Earth is changing rapidly as a result of human actions

external image 54_23BiomagnificationPCB.jpg
  • Nutrient Enrichment
    • Humans transport and add new materials (including toxins) to ecosystems.
    • Agriculture leads to the depletion of nutrients in the soil.
    • Fertilizers add nitrogen to the ecosystem.
    • Critical load is the amount of added nutrient that can be absorbed by plants without damaging the integrity of the ecosystem.
    • Runoff and sewage from agriculture leads to phytoplankton blooms in the Atlantic Ocean. When these blooms decompose "dead zones" occur due to low oxygen levels.
  • Toxins in the Environment
    • Humans release toxic chemicals that were previously unknown by nature.
    • Harmful substances can last for long periods of time in an ecosystem.
    • Biological magnification concentrates toxins at higher trophic levels where biomass is lower.
      • PCBs and pesticides are subject to biological magnification
      • Ex: herring gulls of the Great Lakes lay eggs with PCB levels 5,00 time greater than in phytoplankton.
  • Greenhouse Gases and Global Warming
    • Burning fossil fuels and things such as deforestation cause carbon dioxide levels in the atmosphere to increase.
    • The greenhouse effect is when carbon dioxide, water vapor, and other greenhouse gases reflect infrared radiation back towards Earth.
      • Affects Earth's surface temperature
      • Affects distribution of precipitation
    • Global warming can be slowed by reducing energy needs and converting to renewable sources of energy.
      • Will take an international effort
  • Depletion of Atmospheric Ozone
    • A layer of ozone molecules in the atmosphere protects Earth from the damaging effects of UV radiation.external image depletion2.gif
    • Satellite studies showed that ozone has been thinning since the 1970s.
    • Ozone destruction is mainly a result of chlorofluorocarbons (CFCs) produced by humans.
      • CFCs contain chlorine which react with ozone and makes oxygen, this is what causes ozone to thin.
    • Ozone depletion causes DNA damage to plants and poor phytoplankton growth.
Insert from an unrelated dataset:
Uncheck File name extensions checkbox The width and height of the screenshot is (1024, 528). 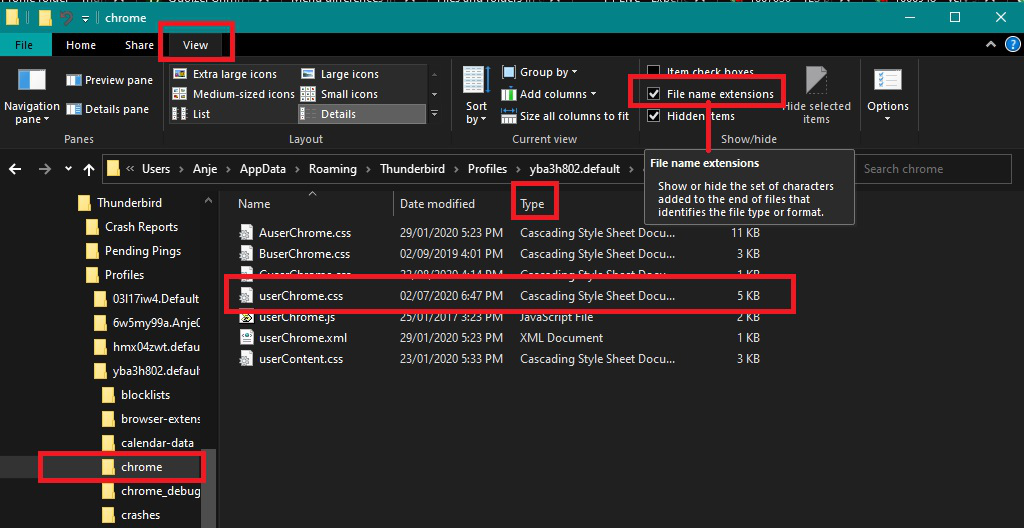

In humans in can cause skin caner.

Sustainable development can improve human lives while conserving biodiversity

  • Helps to establish long-term conservation priorities.
  • Sustainable Biosphere Initiative
    • Sustainable development is development that meets the needs of people without limiting the ability of future generations to meet their needs.
    • Sustainable Biosphere Initiative: goal is to define and acquire basic ecological information for responsible development, management, and conservation of Earth's resources.
    • Connects life sciences, social sciences, economics, and humanities.
  • The Future of the Biosphere
    • Modern lives differ from lives of early humans. Our behaviors reflects remnants of our ancestral attachment to nature and the diversity of life - concept of biophilia.
    • The sense of connection to nature could motivate realignment of environmental priorities. By understanding the processes and diversity of life, we become more aware of ourselves and our place in the biosphere.